Copy out the data below, starting at the line that contains "Where should I click to: Click the CPU" and continuing through the end of the data.
+--
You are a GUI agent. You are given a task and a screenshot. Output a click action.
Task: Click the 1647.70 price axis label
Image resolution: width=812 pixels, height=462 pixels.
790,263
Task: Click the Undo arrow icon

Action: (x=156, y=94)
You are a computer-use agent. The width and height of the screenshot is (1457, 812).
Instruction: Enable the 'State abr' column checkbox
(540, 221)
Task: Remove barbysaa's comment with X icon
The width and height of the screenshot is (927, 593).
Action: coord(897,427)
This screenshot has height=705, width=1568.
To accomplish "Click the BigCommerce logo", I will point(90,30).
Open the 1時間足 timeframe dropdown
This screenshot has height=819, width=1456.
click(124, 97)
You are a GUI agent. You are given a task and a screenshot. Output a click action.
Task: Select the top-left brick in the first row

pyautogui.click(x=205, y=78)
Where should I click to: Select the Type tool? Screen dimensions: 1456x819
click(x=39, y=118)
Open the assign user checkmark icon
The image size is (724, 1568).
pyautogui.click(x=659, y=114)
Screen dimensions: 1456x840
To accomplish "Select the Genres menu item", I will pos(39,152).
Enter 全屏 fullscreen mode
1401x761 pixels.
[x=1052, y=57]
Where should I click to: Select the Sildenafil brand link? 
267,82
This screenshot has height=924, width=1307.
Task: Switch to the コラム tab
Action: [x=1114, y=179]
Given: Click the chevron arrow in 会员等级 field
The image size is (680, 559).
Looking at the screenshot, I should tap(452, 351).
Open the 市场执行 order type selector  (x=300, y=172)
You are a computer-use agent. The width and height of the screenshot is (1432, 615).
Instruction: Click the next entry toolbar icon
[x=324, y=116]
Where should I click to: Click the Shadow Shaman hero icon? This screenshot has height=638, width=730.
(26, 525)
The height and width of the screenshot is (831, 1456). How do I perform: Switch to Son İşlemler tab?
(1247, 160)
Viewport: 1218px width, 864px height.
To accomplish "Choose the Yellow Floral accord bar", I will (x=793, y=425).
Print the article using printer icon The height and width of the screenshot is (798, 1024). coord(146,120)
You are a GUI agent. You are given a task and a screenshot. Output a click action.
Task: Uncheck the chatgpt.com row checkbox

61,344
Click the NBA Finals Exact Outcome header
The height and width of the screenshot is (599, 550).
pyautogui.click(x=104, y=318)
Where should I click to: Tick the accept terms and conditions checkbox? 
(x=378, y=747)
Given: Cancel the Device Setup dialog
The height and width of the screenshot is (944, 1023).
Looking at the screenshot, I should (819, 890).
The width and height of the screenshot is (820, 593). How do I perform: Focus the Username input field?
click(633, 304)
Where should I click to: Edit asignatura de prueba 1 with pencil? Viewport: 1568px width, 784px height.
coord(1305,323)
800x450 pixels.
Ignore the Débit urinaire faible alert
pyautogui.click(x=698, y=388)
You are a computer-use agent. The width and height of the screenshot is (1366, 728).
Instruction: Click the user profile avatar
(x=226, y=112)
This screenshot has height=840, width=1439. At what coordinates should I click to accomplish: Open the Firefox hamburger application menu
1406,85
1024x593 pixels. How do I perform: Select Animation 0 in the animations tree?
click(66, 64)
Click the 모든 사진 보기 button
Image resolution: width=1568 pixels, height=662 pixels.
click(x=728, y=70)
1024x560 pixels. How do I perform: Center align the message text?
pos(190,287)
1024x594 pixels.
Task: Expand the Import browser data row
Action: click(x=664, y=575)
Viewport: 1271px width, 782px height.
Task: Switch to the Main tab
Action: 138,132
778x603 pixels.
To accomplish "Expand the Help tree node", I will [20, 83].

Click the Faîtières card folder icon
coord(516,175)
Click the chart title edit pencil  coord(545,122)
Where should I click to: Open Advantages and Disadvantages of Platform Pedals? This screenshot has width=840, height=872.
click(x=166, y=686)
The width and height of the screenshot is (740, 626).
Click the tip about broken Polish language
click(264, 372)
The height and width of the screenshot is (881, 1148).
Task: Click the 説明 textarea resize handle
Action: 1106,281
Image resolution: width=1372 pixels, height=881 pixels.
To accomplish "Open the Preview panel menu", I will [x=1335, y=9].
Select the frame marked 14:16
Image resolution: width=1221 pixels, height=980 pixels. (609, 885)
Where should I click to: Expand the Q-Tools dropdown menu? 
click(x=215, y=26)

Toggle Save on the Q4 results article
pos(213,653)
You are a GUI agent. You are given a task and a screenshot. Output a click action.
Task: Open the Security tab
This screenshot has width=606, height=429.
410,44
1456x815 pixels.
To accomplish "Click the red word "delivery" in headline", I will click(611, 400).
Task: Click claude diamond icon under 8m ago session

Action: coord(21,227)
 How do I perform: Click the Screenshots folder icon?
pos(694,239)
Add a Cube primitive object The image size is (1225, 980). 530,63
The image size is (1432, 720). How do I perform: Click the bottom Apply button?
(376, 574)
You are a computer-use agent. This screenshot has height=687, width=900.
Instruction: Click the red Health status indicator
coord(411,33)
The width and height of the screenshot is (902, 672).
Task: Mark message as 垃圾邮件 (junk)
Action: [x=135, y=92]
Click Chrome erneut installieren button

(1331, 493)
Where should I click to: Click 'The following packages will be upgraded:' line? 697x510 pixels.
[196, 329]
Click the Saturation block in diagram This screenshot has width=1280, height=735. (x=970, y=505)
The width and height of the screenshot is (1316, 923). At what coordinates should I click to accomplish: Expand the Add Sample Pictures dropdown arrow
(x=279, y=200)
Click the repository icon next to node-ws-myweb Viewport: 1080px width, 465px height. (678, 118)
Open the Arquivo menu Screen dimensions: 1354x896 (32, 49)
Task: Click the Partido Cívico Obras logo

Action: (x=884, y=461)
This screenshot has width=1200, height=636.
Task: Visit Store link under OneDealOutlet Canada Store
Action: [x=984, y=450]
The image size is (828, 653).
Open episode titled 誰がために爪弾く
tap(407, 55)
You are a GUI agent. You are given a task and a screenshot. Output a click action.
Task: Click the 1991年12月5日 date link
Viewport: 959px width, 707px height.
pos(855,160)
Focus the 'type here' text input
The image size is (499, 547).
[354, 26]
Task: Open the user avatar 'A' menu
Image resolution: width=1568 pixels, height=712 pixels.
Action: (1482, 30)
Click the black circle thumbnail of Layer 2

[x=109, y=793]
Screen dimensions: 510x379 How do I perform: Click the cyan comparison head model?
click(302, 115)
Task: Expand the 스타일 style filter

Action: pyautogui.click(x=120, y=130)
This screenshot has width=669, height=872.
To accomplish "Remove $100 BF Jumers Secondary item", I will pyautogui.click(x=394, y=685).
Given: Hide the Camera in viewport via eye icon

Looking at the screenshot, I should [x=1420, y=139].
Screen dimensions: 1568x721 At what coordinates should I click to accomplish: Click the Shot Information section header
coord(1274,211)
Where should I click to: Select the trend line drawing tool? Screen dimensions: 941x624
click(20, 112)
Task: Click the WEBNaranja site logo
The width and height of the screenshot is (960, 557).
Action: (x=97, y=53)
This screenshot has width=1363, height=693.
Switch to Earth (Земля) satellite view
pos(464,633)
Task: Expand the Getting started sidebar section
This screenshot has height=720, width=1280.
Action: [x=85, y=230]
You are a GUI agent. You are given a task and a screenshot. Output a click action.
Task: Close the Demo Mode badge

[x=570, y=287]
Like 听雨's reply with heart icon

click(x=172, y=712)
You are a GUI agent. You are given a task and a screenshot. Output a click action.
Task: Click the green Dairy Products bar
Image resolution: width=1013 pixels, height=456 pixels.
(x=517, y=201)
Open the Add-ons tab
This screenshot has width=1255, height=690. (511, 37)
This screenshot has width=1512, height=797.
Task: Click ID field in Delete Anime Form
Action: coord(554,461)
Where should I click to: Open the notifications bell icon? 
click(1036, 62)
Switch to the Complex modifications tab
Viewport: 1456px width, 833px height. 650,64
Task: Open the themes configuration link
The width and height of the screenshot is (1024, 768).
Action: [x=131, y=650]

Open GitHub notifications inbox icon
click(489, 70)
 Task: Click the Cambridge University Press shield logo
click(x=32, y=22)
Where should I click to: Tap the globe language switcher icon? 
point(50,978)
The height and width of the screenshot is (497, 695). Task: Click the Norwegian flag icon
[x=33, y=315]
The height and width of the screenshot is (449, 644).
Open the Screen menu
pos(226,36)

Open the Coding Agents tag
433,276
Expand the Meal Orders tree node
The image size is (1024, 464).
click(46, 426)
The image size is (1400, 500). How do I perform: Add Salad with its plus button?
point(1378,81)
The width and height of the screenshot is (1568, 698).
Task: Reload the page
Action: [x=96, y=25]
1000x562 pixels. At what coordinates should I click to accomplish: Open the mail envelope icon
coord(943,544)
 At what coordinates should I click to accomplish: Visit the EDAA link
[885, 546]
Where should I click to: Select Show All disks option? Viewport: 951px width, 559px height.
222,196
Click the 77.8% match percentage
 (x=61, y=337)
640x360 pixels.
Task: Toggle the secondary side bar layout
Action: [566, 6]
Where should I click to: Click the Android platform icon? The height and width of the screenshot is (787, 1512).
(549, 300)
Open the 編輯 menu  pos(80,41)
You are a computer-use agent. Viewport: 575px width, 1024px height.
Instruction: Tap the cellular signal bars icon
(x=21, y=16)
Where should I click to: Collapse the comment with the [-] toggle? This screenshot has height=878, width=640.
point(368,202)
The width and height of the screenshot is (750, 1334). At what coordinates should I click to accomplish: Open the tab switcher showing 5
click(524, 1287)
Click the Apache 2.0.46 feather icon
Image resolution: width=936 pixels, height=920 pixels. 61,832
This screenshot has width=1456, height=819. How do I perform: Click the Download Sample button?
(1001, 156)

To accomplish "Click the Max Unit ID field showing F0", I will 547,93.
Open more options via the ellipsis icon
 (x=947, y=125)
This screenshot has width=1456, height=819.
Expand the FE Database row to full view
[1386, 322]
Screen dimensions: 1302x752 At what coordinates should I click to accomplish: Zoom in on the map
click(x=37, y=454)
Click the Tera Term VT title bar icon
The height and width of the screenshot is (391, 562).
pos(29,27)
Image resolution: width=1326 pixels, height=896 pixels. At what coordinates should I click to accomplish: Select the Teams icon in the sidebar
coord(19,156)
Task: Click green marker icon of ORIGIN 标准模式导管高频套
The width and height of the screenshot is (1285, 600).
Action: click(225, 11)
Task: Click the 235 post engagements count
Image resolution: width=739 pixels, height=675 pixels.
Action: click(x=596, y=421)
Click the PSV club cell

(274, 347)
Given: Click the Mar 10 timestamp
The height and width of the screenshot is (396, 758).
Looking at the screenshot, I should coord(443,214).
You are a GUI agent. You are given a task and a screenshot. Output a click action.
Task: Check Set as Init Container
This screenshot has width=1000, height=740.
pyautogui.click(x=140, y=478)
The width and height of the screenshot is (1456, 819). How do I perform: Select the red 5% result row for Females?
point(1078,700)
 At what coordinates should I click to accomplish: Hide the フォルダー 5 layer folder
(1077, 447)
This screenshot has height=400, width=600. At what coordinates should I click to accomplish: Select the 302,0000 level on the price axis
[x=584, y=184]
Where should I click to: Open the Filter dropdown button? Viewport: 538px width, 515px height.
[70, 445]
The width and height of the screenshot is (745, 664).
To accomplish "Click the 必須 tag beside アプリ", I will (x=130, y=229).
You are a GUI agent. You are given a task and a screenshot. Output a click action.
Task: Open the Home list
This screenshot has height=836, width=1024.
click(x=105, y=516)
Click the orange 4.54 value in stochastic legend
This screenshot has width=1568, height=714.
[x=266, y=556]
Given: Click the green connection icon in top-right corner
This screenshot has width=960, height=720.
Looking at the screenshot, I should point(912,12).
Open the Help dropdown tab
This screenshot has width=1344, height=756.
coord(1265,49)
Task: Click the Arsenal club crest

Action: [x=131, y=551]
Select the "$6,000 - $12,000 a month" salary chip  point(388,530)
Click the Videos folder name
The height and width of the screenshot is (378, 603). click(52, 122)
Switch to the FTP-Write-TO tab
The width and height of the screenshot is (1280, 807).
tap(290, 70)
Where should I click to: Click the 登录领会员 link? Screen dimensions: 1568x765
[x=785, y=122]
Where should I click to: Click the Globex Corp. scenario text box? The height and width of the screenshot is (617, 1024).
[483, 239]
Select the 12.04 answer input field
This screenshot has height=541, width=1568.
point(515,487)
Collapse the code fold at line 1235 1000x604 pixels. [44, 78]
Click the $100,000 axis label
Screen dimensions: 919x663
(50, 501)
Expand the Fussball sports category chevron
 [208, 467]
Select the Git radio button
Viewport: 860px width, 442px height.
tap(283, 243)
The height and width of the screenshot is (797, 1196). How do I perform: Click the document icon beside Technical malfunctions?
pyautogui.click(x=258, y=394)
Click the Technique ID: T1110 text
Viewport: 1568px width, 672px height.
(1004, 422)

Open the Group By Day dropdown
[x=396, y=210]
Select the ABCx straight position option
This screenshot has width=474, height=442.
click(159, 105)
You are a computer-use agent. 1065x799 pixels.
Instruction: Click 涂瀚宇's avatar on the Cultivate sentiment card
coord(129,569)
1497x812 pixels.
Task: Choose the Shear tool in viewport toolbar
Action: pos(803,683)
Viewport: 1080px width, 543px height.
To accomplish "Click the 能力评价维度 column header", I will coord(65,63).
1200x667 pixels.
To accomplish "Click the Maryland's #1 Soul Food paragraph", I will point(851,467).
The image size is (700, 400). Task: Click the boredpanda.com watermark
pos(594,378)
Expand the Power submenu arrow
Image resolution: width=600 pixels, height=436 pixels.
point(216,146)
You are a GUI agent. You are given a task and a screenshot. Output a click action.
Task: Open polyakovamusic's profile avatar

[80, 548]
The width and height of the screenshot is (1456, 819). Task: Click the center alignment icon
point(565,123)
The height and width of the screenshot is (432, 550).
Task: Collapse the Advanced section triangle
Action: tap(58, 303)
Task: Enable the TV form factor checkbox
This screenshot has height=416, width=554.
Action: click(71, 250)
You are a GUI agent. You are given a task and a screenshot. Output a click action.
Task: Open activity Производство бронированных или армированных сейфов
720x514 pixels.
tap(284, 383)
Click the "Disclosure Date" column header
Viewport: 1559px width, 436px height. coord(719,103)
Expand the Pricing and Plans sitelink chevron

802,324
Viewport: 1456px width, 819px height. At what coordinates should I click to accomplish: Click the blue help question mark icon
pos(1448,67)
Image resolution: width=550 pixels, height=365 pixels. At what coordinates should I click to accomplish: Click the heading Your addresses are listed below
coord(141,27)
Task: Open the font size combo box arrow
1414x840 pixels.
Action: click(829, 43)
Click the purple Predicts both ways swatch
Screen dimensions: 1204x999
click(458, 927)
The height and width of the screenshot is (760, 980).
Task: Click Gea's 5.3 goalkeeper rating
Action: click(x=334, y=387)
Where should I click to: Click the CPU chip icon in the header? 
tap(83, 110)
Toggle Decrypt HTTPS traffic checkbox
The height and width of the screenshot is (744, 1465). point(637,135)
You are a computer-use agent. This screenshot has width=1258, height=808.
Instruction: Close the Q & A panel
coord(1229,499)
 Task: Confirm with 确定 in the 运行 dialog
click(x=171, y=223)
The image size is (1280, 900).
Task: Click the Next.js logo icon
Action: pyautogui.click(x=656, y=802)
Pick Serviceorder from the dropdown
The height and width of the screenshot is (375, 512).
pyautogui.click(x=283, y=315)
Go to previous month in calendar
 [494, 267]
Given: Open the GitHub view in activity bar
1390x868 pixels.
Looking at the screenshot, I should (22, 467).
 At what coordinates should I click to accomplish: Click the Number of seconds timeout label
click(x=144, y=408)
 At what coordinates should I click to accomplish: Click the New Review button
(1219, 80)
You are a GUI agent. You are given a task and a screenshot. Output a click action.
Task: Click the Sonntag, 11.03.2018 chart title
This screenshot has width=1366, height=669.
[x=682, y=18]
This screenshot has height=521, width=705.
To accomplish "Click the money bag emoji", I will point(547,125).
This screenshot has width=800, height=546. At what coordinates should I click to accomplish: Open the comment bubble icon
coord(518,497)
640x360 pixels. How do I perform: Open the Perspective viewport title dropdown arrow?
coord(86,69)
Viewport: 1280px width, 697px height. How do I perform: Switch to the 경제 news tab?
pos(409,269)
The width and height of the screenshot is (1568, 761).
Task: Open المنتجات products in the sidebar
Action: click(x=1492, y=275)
+--
*COMPLETED TASK*
Where should I click to: Click the CPU chip icon in the header? 
tap(83, 110)
Toggle Decrypt HTTPS traffic checkbox
The height and width of the screenshot is (744, 1465). point(637,135)
You are a computer-use agent. This screenshot has width=1258, height=808.
Instruction: Close the Q & A panel
coord(1229,499)
 Task: Confirm with 确定 in the 运行 dialog
click(x=171, y=223)
The image size is (1280, 900).
Task: Click the Next.js logo icon
Action: pyautogui.click(x=656, y=802)
Pick Serviceorder from the dropdown
The height and width of the screenshot is (375, 512).
pyautogui.click(x=283, y=315)
Go to previous month in calendar
 [494, 267]
Given: Open the GitHub view in activity bar
1390x868 pixels.
Looking at the screenshot, I should (22, 467).
 At what coordinates should I click to accomplish: Click the Number of seconds timeout label
click(x=144, y=408)
 At what coordinates should I click to accomplish: Click the New Review button
(1219, 80)
You are a GUI agent. You are given a task and a screenshot. Output a click action.
Task: Click the Sonntag, 11.03.2018 chart title
This screenshot has width=1366, height=669.
[x=682, y=18]
This screenshot has height=521, width=705.
To accomplish "Click the money bag emoji", I will point(547,125).
This screenshot has width=800, height=546. At what coordinates should I click to accomplish: Open the comment bubble icon
coord(518,497)
640x360 pixels. How do I perform: Open the Perspective viewport title dropdown arrow?
coord(86,69)
Viewport: 1280px width, 697px height. How do I perform: Switch to the 경제 news tab?
pos(409,269)
The width and height of the screenshot is (1568, 761).
Task: Open المنتجات products in the sidebar
Action: click(x=1492, y=275)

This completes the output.